En España se calcula que casi la mitad del millón de infectados por el virus de la hepatitis C no están diagnosticados y desconocen su enfermedad. Los efectos del virus llegan a ser letales después de un proceso de deterioro del hígado para el que es necesario trasplante en los casos más avanzados. Cirrosis y cáncer de hígado son las consecuencias más comunes de la enfermedad. El medicamento comenzó teniendo un coste de entre 25.000 y 50.000 euros por paciente, dependiendo de la necesidad de prolongación del tratamiento. Esto provocó que muchos tratamientos fueran denegados por un criterio económico y no clínico. Finalmente, como consecuencia de la presión social, el Gobierno se vio obligado a poner en marcha un plan de financiación de 727 millones de euros de los nuevos fármacos de acuerdo con las comunidades autónomas para poder atender a los casi 60.000 casos más urgentes. Sin embargo, el plan llegó demasiado tarde para muchos pacientes que podrían haber conservado su vida si a alguien no le hubiera parecido demasiado costoso el tratamiento. A alguno de ellos les he conocido, como a Félix y a su esposa, dos octogenarios que no dudaron en encerrarse en el hospital 12 de Octubre exigiendo la medicación para su hijo gravemente enfermo y que, una vez lo consiguió, siguieron el encierro en solidaridad con el resto de afectados.

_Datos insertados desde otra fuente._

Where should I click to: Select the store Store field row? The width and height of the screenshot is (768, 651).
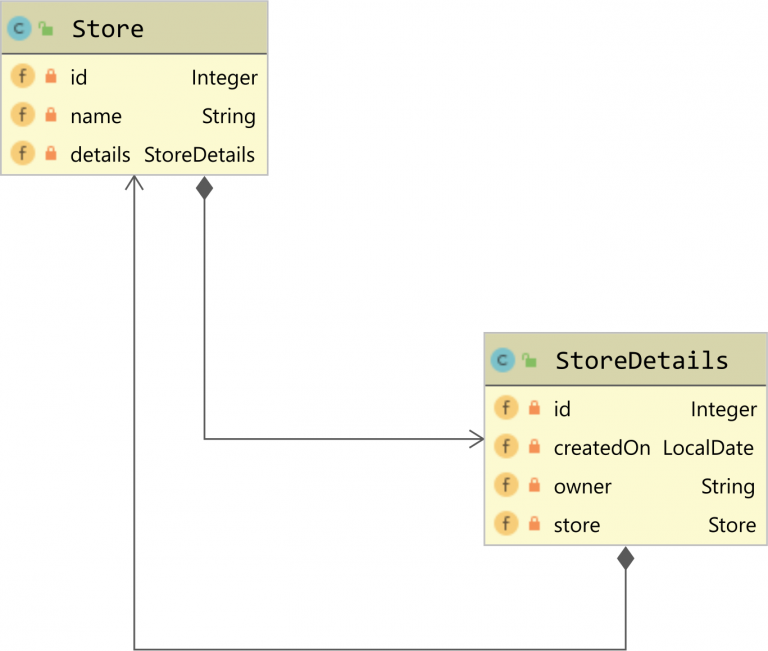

La circunstancia era tan injusta que si un paciente disponía de la cantidad necesaria para costearse por su cuenta el medicamento garantizaba su sanación; sin embargo, el problema lo tenía quien no tenía esa posibilidad, es decir, la mayoría. En aquellos meses que duró el conflicto escuché a muchos detractores de suministrar el medicamento, incluso a algún profesional, de buena fe, defender la limitación del tratamiento a casos muy extremos, argumentando que emplear excesivos recursos en esta enfermedad tenía un importante coste de oportunidad en el tratamiento de otras enfermedades.

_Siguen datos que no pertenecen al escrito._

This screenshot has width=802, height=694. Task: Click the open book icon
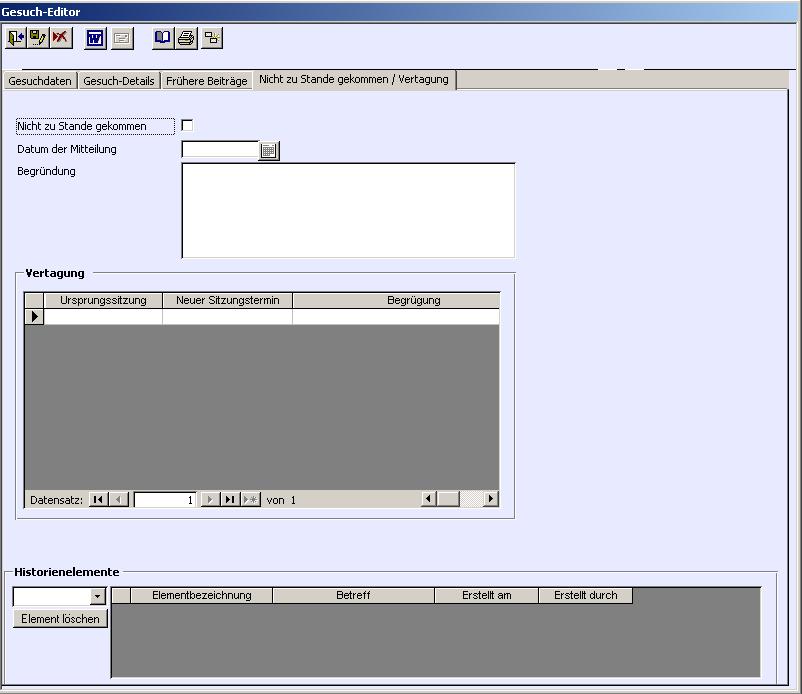[162, 39]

Las decisiones sobre priorización cuando hay recursos limitados, y por tanto racionamiento, son complejas, pero un criterio economicista o si las decisiones médicas se inspiran exclusivamente en el utilitarismo, se pueden producir situaciones tremendamente injustas, porque la elección no era entre tratar el cáncer o la hepatitis C. La elección estaba entre financiar la deuda de la Comunidad de Madrid con fondos del Estado y ahorrar unos cientos de millones de euros que iban a la cuenta de resultados de algunas entidades bancarias y tratar la hepatitis C. La bioética está inserta en el corazón de muchas decisiones médicas como quién es prioritario en un trasplante de corazón, qué servicios deben ser financiados con dinero público y cuáles no, qué campos son prioritarios en la investigación científica, cuándo es conveniente la medicalización o el uso de nuevas tecnologías y cuándo es, sencillamente, un encarecimiento del tratamiento que no aporta efectividad. Pero estas decisiones no responden a una ecuación, ni hay un sanedrín de sabios que toman la mejor decisión en nombre de todos. Nadie debería atreverse a poner precio a la vida ni abusar de instrumentos semimatemáticos como los años de vida ajustados por calidad (AVAC). Un AVAC es el producto aritmético de la esperanza de vida combinado con una medida de la calidad de vida en los años restantes y se usa para decidir si «vale la pena» económicamente aplicar un tratamiento.

Gestionar el racionamiento es muy difícil. En 1841 naufragó un barco entre Liverpool y Filadelfia, no cabían todos en el bote salvavidas, y decidieron usar el criterio de que solo subiesen matrimonios y no quedase ninguna mujer fuera del mismo. Finalmente fueron rescatados los afortunados, pero uno de ellos que había mentido para poder subir, fue sometido a juicio y condenado por homicidio.

Debemos ser conscientes de que no podemos dar respuesta a todos los problemas morales que plantea la ciencia médica y el avance en la investigación y la tecnología, pero estamos al borde de caer en una nueva desigualdad social, en este caso basada en diferencias genéticas.

Cuando Mario, el presidente de la asociación de afectados de hepatitis C, me envió el día 20 de abril a las 4:26 de la mañana un WhatsApp en el que me decía que ya tenía el medicamento y adjuntaba una fotografía con él en sus manos, ese día me di cuenta que la política merece la pena a pesar de todo.